Corey Quinn's great thread about getting fired, posted on 2023-10-03 amid many mass layoffs in the tech industry.
Today's thread is about something I'm rather experienced with...
How to Get Fired With Both Grace and Aplomb
Layoffs are circulating, as are PIPs, terminations, and one of those dressed up as another.
The big tell is when you're invited to a last minute meeting with no notice, someone from HR is there, and you aren't offered coffee.
No coffee == No Job in about ten minutes
Stop. Breathe. Listen. Say little. There is nothing you can say that will alter the course of this conversation to your benefit.
Sign nothing in that meeting. Your former employer just became the adverse party; don't take legal advice from them.

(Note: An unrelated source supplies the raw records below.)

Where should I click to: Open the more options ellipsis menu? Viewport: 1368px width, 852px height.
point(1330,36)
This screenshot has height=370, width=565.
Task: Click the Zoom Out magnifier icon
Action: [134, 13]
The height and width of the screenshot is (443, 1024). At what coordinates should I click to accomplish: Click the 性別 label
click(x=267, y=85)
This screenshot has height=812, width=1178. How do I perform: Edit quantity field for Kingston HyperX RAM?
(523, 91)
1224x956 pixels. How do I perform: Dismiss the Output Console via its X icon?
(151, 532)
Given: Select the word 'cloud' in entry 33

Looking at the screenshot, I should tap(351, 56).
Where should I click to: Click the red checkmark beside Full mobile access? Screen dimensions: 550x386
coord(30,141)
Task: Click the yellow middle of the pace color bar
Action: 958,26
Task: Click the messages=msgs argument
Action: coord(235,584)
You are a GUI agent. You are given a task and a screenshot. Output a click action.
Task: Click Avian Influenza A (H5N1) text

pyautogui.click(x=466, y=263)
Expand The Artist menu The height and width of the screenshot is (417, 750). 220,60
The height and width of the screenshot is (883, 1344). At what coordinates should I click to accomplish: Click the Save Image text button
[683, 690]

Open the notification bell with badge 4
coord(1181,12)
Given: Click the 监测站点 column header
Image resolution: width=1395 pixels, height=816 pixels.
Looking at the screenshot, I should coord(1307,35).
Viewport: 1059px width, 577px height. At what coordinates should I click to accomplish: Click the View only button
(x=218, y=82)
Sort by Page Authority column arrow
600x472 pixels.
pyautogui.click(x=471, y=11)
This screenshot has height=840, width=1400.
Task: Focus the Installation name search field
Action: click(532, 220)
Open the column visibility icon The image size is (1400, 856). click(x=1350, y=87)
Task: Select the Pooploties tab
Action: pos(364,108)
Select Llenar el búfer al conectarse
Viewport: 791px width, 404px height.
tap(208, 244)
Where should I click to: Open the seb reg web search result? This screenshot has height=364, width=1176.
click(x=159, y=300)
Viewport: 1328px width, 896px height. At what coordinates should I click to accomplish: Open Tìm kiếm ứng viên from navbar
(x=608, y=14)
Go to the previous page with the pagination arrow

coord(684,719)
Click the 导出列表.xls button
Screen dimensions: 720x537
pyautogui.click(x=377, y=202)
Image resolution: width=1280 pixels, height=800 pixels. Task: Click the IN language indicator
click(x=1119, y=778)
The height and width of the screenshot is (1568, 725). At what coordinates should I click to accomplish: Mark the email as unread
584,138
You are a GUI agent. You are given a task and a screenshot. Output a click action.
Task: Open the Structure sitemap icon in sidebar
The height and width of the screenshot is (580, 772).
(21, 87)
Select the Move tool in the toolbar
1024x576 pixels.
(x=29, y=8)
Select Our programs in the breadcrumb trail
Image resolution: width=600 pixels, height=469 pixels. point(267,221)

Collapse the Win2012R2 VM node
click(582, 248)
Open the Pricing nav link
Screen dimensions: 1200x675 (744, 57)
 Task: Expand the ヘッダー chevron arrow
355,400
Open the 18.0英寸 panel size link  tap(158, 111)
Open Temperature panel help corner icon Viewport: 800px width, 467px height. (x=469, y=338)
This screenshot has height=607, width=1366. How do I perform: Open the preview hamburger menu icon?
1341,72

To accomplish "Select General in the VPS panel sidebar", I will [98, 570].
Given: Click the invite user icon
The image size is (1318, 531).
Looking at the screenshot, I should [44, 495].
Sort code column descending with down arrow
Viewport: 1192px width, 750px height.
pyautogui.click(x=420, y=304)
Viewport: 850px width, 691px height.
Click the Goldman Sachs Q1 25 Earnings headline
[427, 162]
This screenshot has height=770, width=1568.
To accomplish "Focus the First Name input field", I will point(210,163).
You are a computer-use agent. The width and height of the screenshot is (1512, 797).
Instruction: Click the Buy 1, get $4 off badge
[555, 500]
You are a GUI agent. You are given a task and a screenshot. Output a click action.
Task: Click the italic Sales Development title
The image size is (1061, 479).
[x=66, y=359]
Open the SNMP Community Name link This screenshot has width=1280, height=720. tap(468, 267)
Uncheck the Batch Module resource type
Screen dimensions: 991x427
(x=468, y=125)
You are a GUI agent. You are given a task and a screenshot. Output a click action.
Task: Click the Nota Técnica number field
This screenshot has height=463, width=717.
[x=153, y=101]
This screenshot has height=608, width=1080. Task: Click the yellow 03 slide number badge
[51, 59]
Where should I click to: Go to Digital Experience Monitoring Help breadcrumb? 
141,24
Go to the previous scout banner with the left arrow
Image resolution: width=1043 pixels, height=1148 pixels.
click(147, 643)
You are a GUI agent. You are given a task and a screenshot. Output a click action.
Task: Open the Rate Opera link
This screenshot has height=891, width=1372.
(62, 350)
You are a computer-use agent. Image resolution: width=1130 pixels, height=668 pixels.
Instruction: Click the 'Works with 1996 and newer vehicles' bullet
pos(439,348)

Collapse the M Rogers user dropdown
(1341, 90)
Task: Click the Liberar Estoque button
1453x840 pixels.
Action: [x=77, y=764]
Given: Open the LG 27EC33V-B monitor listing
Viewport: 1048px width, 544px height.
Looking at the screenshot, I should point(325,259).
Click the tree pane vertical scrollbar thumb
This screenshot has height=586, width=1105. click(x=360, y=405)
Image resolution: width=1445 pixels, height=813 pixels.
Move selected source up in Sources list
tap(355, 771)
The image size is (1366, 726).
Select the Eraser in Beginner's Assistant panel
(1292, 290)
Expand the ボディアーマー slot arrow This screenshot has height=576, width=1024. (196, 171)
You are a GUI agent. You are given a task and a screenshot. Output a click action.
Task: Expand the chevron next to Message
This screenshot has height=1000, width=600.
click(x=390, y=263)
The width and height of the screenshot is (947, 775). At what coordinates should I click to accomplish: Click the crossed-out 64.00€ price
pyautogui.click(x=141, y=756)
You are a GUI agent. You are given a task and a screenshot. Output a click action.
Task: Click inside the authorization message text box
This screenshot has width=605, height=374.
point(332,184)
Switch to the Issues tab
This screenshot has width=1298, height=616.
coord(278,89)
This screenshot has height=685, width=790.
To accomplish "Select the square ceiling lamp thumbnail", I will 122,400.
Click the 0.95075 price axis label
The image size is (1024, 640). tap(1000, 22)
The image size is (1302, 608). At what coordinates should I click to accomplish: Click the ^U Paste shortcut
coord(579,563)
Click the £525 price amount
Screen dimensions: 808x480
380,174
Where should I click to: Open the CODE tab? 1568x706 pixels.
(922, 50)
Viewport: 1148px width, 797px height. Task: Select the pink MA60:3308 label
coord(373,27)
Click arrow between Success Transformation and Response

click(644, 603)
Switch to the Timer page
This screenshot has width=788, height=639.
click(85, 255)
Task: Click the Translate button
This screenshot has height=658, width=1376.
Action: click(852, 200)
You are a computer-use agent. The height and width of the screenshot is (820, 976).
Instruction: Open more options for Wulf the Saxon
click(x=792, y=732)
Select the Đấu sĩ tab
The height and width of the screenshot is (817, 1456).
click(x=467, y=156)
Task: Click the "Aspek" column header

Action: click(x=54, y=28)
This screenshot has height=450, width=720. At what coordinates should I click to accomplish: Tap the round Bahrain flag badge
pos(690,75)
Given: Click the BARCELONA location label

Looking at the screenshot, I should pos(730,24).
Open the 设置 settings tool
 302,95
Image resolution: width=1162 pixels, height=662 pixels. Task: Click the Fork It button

Anything you were working on? It's done. Handoff to your now former colleagues? It's the company's problem. All you can do is get yourself and others in trouble. Leave with your head held high--and then do nothing for the rest of the day.
I will explain.
Losing a job is roughly as traumatic as a death in the family for some. You are NOT in a good head space.
If you must do something, update your résumé but not LinkedIn yet.
Find a friend. Grab a drink. Yes, bars are open at 9:30 in the morning.
Run any severance offer past an employment lawyer. Initial consults should be free.
Remember, people who actually file lawsuits don't run their gums about filing suits; they do it.
As far as talking publicly about it... give it a bit of time. Job hunts are about storytelling, and there are hiring managers who'll take a tweet like "WELP just got shitcanned" as a signal not to hire you. They're wrong, but they have hiring authority.
You're likely in a blind panic. You don't know what you want to do next; you're freaking out about your income just taking a 100% cut. Odds are terrific that you'll undersell yourself out of desperation.
Need to freak out rant to someone? Rant to me. That's why I'm here.
Don't talk shit about your former employer in public.
I'm serious.
It doesn't matter how crap they were; nobody else is going to have the context, so you'll look far worse than they will. Companies are surprisingly resilient.
Instead, talk shit about them to me so I can hit them where it hurts on my annual nature walk (yes, sponsorship deals are available if you're looking to reach... well, the humans who enjoy my humor / insight).
Remember that your résumé is a sales document, not a factual retelling of everything you've ever done in every job of your career. Don't confuse it for therapy.
And yes, talking to a therapist is always a good idea. Mental health matters.
You can also expect that a lot of your former colleagues / work friends? Yeah, you'll never speak to most of those people again.
It's harsh but true. Suddenly you lack the shared context, and nobody wants to be reminded of their own corporate mortality.
You can't love your employer, because a company can't love you back.
You'll get past it. It may take a while. But you won't die, and odds are terrific that once you move past it, you'll be better off.
I promise you, you didn't find the Dumbest Company in the World as the only place that would employ you.
Excellence is situational. Amazing employees at one company are rubbish at another; it's not a reflection on you.
"I sure am glad that none of this applies to me anymore." -- Me, 20 minutes before I got fired at my last job
Plan ahead. Don't keep personal stuff on the work computer that's gonna get vaporized. Set aside an emergency fund. Keep your résumé updated quarterly.